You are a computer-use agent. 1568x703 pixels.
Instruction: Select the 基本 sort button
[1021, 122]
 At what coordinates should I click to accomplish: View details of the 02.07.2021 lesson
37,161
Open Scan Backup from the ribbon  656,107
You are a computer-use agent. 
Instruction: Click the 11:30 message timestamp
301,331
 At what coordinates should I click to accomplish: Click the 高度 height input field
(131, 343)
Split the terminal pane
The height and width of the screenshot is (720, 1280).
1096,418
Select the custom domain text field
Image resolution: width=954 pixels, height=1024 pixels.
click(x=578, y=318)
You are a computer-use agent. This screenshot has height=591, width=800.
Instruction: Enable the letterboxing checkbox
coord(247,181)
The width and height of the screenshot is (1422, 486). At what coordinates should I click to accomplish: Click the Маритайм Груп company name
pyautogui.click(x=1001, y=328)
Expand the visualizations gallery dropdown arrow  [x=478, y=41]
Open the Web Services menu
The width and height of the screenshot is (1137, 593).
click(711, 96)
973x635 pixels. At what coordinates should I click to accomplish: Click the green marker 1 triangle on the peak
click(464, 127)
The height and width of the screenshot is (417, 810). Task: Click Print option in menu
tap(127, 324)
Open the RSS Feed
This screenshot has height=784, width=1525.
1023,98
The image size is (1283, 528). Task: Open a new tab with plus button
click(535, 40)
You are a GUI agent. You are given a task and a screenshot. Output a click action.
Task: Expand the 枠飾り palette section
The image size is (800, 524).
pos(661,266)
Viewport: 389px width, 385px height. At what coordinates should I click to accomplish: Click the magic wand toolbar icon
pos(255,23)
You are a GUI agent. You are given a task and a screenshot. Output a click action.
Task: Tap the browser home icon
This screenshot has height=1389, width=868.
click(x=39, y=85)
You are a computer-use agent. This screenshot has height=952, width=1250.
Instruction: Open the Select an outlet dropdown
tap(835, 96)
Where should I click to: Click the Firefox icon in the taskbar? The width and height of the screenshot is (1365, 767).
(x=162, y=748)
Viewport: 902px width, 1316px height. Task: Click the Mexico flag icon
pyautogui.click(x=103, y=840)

##########

*Assigned task*
Would you please copy the lines above, from the one holding "Where should I" through the last, and nothing else?

*Your solution*
Where should I click to: Click the Firefox icon in the taskbar? The width and height of the screenshot is (1365, 767).
(x=162, y=748)
Viewport: 902px width, 1316px height. Task: Click the Mexico flag icon
pyautogui.click(x=103, y=840)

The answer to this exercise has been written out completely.